Ma dietro la scelta da parte del governo Modi di sostenere Israele non ci sono solo motivazioni economiche, c’è anche la “difesa dell’interesse nazionale” e una spiccata consonanza ideologica tra i due regimi. Entrambe le correnti politiche al potere – ovvero il sionismo e l’Hindutva – considerano l’islamismo un pericoloso nemico, e difendono un nazionalismo sciovinista intriso di suprematismo e di fondamentalismo religioso e messianico. Il Bharatiya Janata Party di Modi non nasconde la volontà di rendere l’India uno Stato omogeneo dal punto di vista etnico e religioso, subordinando per esempio la concessione della cittadinanza alla fede induista. Negli ultimi anni, inoltre, il governo e l’esercito indiano hanno preso a modello le strategie di repressione e controllo del territorio adoperate da Israele contro i palestinesi per rafforzare la colonizzazione del Kashmir, al quale Modi, nel 2019, ha revocato lo status di territorio autonomo. Nella regione occupata, costantemente monitorata da una fitta rete di telecamere, Nuova Delhi sta cercando di realizzare insediamenti riservati agli indù, mentre l’esercito rade al suolo le case dei dissidenti prendendo a modello la strategia adottata da Israele in Cisgiordania.
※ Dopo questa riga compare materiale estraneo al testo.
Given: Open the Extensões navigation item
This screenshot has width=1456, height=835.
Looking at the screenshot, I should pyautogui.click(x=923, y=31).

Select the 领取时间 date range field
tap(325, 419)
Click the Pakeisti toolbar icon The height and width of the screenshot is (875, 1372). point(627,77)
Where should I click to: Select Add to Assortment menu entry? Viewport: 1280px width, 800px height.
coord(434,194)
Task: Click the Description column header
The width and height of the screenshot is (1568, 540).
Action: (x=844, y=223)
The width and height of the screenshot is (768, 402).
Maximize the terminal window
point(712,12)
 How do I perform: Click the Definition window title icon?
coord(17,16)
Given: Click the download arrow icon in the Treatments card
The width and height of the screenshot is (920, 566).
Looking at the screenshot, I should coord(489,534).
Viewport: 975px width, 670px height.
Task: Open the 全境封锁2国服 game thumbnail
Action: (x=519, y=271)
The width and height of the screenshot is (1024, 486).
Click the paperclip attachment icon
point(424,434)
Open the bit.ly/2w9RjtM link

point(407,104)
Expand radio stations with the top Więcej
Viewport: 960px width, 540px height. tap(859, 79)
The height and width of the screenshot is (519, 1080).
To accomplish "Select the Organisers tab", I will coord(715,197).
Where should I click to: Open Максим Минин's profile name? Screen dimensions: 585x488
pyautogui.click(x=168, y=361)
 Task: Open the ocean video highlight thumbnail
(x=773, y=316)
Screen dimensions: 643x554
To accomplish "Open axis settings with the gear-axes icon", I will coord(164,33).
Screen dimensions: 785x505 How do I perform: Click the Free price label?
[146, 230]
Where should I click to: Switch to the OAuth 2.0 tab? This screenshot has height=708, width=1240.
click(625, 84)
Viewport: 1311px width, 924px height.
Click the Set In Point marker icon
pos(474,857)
Consonanze ideologiche e coloniali a parte, l’India sembra cercare in Israele un alleato contro il vicino – e da sempre nemico – Pakistan, legatosi nel frattempo a uno dei principali competitori di Israele, l’Arabia saudita, e alla Turchia, con cui sembra volere realizzare una sorta di Nato islamica, un’alleanza geopolitica e militare sunnita che faccia fronte comune, dall’Asia al Medio Oriente, contro gli avversari. È grazie alla collaborazione tra l’Adani Group e l’israeliana Elbit Systems che l’esercito indiano ha potuto utilizzare i droni Hermes 900 e i velivoli suicidi Harop contro le truppe pakistane nel breve – ma sanguinoso – conflitto del maggio 2025. Lo stesso dicasi per il missile Barak-8, un sistema di difesa aerea, sviluppato congiuntamente, e diretto a fornire le navi da guerra indiane di uno scudo contro i droni e i missili balistici. Più recentemente, l’ex viceministro israeliano della Difesa, Meir Masri, ha parlato della necessità di ottenere la “smilitarizzazione nucleare del Pakistan”, riecheggiando una tradizionale rivendicazione indiana. Israele sembra puntare a un’alleanza strategica molto ampia, che comprenda non solo l’India e gli Emirati arabi uniti, ma anche la Grecia, Cipro e alcuni Paesi del Corno d’Africa, allo scopo di contrastare sia il blocco sciita sia l’asse tra la Turchia e l’Arabia saudita.